"On a hâte", c'est le cri du cœur que tous expriment spontanément. Ils attendent avec impatience les annonces du Président Macron ce jeudi soir. Ils n'en peuvent plus de ces confinements qui les ont contraints à fermer leur établissement. Mais ils ne sont pas restés inactifs pour autant.
Quand on arpente les rues du centre-ville de Nantes, on sent que quelque chose est en train de se passer.
Il fait beau et l'air frais de ce matin d'avril est agréable. Si les rues sont si calmes, c'est que ce troisième confinement a de nouveau fermé les portes de nombreux commerces. Mais si on regarde de plus près, on découvre ça et là, et finalement en de nombreux endroits, une activité qui se réveille.
Ici, une entreprise qui refait l'agencement intérieur d'un magasin. Là, une enseigne que l'on rafraîchit ou encore ces jeunes qui, papier à poncer et pinceau en main, refont la devanture d'une crêperie. Ceux qui avaient baissé le rideau se préparent à rouvrir.
"On est motivé, on a envie !"
Agenouillé, devant la façade du Vieux Quimper, une crêperie de la rue de la Baclerie, Nikos fait un peu de peinture pendant que Yann ponce.
Voilà trois ans que ces jeunes travaillent ici, mais, forcés de quitter les cuisines et le service, ils se sont retrouvés pour quelques travaux de restauration. Enfin... la restauration du bâtiment quoi.
"J'ai hâte que ça reparte, lâche Nikos, on est motivé, on a envie !"

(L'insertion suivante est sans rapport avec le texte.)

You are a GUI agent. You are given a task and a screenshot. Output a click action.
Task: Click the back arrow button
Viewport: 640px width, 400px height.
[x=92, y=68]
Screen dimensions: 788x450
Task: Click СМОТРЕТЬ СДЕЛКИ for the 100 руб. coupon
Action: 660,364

Et pour être prête, l'équipe redonne une petite jeunesse à la façade et fait le ménage à l'intérieur. Ils ont aussi remis en route les différents équipements, lave-vaisselle, machine à chantilly, sèche-couverts, frigos, congélateurs... il faut contrôler que tout marchera quand l'activité reprendra.
"Ce qu'on veut, c'est ouvrir, dit Sylvie Champion la patronne des lieux, même si c'est pour faire 20 clients." Car même si on annonce une autorisation d'ouverture des terrasses, Sylvie sait qu'elle ne pourra utiliser la totalité des 36 places dont elle dispose dans la rue. Il faudra compter avec cette sacrée "distanciation sociale".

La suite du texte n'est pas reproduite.